Web Graph
Here are the web graphs for the entire ClueWeb09 dataset as well as for the TREC 2009 Category B (first 50 million English pages) subset.If they are not included in the hard disks sent for dataset distribution, they can be downloaded from the links here provided.
The statistics for the web graph are as follows:
- Full Dataset:
- Unique URLs: 4,780,950,903 (325 GB uncompressed, 116 GB compressed)
- Total Outlinks: 7,944,351,835 (71 GB uncompressed, 29 GB compressed)
- TREC Category B (first 50 million English pages)
- Unique URLs: 428,136,613 (30 GB uncompressed, 9.7 GB compressed)
- Total Outlinks: 454,075,638 (3.8 GB uncompressed, 1.6 GB compressed)
Webgraph Format
Full Dataset
The webgraph for the full dataset consists of the following files:- ClueWeb09_WG_NodeList_Full.txt.gz: The list of unique URLs that correspond to the nodes in the web graph. This is the full list in node ID order. The first line is the URL for node 0, the next line is the URL for node 1, etc. (Size of the .gz file: 124,216,628,483 bytes, MD5: 364e464b135d38b6f0074e7c7e5d79e3). NOTE: Sebastiano Vigna from University of Milano reported that the first line of the graph file should be 4780950911, not 4780950903. Correcting this will enable the graph to be digested by ASCIIGraph without problems.
- ClueWeb09_WG_all.graph-txt.gz : The ASCII webgraph of the outlinks for the nodes. The first line in the file is the total number of nodes (4,780,950,903 nodes). Following is one line of outlinks (target nodes) for each node ID, starting with node 0. Any target node IDs will be space-separated on the line for that node. If a node does not have any outlinks associated with it, the line will be blank. Some of the nodeids could be larger than 4,780,950,902, but not much larger. This is because during the crawl more than 1.2 billion pages were crawled, but not all of them were output as the ClueWeb? collection for quality control.
- Unfortunately at this time, we cannot offer a BVGraph formatted version of the full webgraph for use with the WebGraph Toolkit due to the WebGraph's use of 32 bit numbers which limit the package to about 2.1 billion nodes. This may change in the future with a possible 64 bit version.
TREC Category B
The webgraph for the TREC Category B files (first 50 million English pages) consists of the following files:- ClueWeb09_WG_50m_NodeList_Full.txt.gz 9.7GB: The list of unique URLs that correspond to the nodes in the web graph. This is the full list in node ID order. The first line is the URL for node 0, the next line is the URL for node 1, etc.
- ClueB-ID-DOCNO.txt.tar.gz 1.3GB: The list of Node_ID <=> DOCNO pairs. Each line is an integer node ID and the corresponding WARC DOCNO separated by TAB.

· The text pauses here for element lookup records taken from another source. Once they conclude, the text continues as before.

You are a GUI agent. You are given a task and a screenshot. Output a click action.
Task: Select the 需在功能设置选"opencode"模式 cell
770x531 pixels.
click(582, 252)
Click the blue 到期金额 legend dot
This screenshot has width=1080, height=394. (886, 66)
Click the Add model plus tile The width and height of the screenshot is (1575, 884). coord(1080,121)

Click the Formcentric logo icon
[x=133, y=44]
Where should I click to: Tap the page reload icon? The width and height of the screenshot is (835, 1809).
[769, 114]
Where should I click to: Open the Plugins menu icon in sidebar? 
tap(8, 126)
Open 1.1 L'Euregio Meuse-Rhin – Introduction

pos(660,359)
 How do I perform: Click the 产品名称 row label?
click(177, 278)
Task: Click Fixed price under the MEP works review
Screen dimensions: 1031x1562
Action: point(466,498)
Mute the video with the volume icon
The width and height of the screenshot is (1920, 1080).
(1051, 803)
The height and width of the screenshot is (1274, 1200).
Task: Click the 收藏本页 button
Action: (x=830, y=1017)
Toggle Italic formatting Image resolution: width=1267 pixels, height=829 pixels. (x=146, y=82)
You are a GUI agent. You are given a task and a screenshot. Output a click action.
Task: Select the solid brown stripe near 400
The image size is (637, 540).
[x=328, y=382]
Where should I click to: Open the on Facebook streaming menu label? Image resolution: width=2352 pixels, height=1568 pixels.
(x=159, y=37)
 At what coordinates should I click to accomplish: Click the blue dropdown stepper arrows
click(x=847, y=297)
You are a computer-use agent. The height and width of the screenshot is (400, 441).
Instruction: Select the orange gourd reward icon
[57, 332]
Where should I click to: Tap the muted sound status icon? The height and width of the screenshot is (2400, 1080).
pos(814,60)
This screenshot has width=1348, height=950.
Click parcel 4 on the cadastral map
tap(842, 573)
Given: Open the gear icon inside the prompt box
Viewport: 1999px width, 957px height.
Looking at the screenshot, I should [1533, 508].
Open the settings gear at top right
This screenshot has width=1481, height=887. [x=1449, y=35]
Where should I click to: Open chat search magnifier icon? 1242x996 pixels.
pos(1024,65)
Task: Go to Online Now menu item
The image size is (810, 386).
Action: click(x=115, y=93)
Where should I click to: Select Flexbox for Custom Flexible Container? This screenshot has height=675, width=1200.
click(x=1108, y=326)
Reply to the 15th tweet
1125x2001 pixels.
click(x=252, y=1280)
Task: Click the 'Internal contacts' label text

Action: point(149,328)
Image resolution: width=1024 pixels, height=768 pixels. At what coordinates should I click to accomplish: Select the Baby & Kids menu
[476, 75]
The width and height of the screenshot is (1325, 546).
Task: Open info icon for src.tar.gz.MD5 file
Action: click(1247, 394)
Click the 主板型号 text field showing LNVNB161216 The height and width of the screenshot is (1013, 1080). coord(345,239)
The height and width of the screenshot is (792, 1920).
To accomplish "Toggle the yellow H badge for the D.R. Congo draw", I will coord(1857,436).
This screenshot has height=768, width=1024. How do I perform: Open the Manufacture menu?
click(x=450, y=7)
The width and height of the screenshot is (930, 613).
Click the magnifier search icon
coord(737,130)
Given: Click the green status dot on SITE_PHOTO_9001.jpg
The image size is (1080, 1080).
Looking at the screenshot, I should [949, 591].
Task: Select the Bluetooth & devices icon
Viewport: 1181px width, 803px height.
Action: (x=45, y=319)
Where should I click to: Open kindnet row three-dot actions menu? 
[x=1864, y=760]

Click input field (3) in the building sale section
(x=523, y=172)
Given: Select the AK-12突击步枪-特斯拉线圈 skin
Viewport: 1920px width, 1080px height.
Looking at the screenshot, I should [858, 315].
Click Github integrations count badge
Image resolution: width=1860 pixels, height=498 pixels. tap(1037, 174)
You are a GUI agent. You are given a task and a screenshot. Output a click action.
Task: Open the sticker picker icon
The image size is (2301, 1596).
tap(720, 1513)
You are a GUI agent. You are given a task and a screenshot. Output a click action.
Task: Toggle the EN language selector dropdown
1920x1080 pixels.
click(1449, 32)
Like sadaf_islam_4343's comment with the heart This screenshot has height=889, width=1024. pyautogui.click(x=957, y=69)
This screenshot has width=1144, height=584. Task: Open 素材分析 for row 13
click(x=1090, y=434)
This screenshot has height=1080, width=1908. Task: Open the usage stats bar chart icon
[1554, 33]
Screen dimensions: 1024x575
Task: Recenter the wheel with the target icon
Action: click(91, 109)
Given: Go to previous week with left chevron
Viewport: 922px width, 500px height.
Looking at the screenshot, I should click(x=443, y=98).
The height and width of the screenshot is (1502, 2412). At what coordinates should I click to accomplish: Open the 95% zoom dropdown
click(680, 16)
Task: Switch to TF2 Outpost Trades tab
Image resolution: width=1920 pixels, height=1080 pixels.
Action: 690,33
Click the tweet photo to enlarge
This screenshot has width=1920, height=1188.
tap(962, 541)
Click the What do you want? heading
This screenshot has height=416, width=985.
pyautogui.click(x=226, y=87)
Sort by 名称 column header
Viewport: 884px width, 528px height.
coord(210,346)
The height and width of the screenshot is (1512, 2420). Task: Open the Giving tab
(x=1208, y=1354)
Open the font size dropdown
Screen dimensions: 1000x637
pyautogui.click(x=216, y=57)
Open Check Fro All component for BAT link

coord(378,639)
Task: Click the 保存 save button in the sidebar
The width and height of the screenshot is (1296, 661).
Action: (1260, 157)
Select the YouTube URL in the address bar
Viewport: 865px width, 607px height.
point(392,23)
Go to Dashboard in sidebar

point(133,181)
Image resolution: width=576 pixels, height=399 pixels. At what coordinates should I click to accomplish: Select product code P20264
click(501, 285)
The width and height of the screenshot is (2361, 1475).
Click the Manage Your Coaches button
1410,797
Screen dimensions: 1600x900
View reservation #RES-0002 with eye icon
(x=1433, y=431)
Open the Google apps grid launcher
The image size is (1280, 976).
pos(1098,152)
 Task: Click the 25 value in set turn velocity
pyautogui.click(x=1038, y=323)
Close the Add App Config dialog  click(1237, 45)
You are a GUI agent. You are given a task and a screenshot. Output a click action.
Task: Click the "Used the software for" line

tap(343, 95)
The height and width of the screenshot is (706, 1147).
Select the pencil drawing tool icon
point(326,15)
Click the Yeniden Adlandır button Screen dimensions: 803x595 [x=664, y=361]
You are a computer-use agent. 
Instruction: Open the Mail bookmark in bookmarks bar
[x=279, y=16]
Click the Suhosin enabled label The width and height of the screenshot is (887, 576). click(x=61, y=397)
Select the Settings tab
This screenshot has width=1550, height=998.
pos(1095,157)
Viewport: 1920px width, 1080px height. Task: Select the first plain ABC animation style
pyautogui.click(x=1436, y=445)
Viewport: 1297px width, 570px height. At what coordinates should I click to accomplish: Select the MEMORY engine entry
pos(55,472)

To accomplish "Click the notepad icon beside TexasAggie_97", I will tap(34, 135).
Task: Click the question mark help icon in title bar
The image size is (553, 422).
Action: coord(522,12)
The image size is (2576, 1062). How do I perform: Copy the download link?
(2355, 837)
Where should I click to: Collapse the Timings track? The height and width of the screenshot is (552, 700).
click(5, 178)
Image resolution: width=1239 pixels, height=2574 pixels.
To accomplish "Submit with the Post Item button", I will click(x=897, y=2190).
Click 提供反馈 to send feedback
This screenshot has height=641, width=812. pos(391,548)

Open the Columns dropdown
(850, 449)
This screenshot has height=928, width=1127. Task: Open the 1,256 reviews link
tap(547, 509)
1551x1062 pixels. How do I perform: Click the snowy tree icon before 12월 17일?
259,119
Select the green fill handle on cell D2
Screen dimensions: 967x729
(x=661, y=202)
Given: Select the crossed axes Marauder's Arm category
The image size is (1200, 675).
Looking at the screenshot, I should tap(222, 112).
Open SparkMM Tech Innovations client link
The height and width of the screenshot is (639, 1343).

- ClueWeb09_WG_50m.graph-txt.gz 1.6GB: The ASCII webgraph of the outlinks for the nodes. The first line in the file is the total number of nodes (428,136,613 nodes). Following is one line of outlinks (target nodes) for each node ID, starting with node 0. Any target node IDs will be space-separated on the line for that node. If a node does not have any outlinks associated with it, the line will be blank. There are more than 50m nodes because outlinks that point outside the 50m are also included as nodes of this graph. However, if it's outside the 50m pages, the node will not have actual page content associated with it, thus there will be 0 outlink for those nodes. For the pages inside the 50m, this way of generating the web graph gives more accurate outlink statistics, and better !PageRank estimates.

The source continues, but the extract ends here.